The irony of it all – when you end up losing more when you thought you were taking precautions and getting the right protection. This is the irony of the Equifax hack.

But when we look closer, the Equifax hack is not just another major data breach that has taken the world by storm; this is the data breach that will move us to a whole different playing field that fraudsters and hackers have brought us to. Historically, data breaches involved only one or two fields of breach – e.g. credit card numbers or accounts login and passwords. The Equifax breach has compromised a whole range of information associated with one user, including names, credit card numbers, addresses, birth dates and even Social Security numbers. With more associated information per user account, hackers are now able to create more comprehensive and seemingly genuine identities for their fraud attacks on merchants, enterprises and government organizations.

Interesting statistic: A stolen credit card number alone is worth $1 in the black market. This number multiplies 5x with each added associated information to that credit card number. For example, a credit card with an associated email account is worth $5, and with an additional Social Security number, it is worth $25, and this goes on.

If you are expecting a large influx of fraud following the Equifax breach and turning up the rules of your fraud system, think again. Just not too long ago, the Yahoo breach was making waves as well. The fact that it could be kept under covers for as long as two years signaled a few things, but most importantly that fraudsters did not flood businesses with fraud attacks right after the breach. Instead, these fraudsters were smart to lie low and steadily make a few purchases with patient time intervals. It is definitely not hard to imagine how the after effects of the Equifax breach will potentially last years, not months.

With this context knowledge in mind, what active steps can businesses and enterprises take to protect themselves?

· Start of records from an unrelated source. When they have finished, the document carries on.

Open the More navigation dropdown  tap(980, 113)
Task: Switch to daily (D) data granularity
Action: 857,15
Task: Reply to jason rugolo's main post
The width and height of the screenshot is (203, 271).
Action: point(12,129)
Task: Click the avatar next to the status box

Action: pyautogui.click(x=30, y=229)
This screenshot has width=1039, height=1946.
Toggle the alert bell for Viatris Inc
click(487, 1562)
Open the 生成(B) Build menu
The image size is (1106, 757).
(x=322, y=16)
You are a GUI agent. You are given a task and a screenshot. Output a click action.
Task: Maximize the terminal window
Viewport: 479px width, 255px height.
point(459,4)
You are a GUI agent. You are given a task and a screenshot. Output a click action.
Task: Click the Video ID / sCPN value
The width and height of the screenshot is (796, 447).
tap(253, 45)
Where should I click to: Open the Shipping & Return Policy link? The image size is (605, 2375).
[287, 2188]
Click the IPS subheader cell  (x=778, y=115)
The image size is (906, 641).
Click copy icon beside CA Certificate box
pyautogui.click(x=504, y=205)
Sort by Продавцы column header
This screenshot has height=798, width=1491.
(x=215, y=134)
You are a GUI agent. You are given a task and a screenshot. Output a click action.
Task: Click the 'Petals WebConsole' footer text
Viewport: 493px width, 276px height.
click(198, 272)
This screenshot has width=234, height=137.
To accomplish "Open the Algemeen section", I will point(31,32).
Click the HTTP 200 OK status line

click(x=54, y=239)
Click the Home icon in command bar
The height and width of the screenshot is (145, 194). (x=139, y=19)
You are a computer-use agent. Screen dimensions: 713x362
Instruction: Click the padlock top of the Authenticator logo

(1) Reduce reliance on humans
Many solutions in the market are currently still extremely reliant on humans as part of the fraud management process. This becomes more and more evidently problematic when hackers are using machines to launch their fraud attacks and humans are unable to keep up. Imagine – with the Equifax hack, hackers can create a complete profile of both you and I with all our personalized information – how would humans be able to spot the difference between you and a fraudster?

(2) Real time machine learning > Traditional machine learning
Traditional machine learning involves training the systems with historical data to predict future fraud. This is insufficient when fraudsters are launching completely new and unknown cyber attacks with no prior historical data. Whitelists can be compromised at any point in time, while blacklists become obsolete quickly because fraudsters have a long list of user information at their disposal; they will never risk getting caught using the same information twice.

With real time machine learning however, the system is always learning on the fly to identify any fraudster attempting to trick the system with manipulated data (multiple identities from the same hacker). Even in the face of unknown cyber attacks, the system will still be able to prevent fraud before it happens.

(3) Manage your fraud risk; not eliminate it
If you think about it, accepting a transaction draws the same parallels as investing in a stock; both will give you a potential return that comes with potential fraud risk. With that in mind, just like it is for investing, risk is to be managed, not eliminated. 0% risk gives you 0% returns – just by increasing your risk very slightly (by 0.1%), you can increase your potential revenue return by 10%.

It is intuitive to put up more barriers and set up more rules in the aftermath of a breach for fear of fraud attacks, but this risk averse attitude will only serve to limit your business potential and cut away your revenue growth.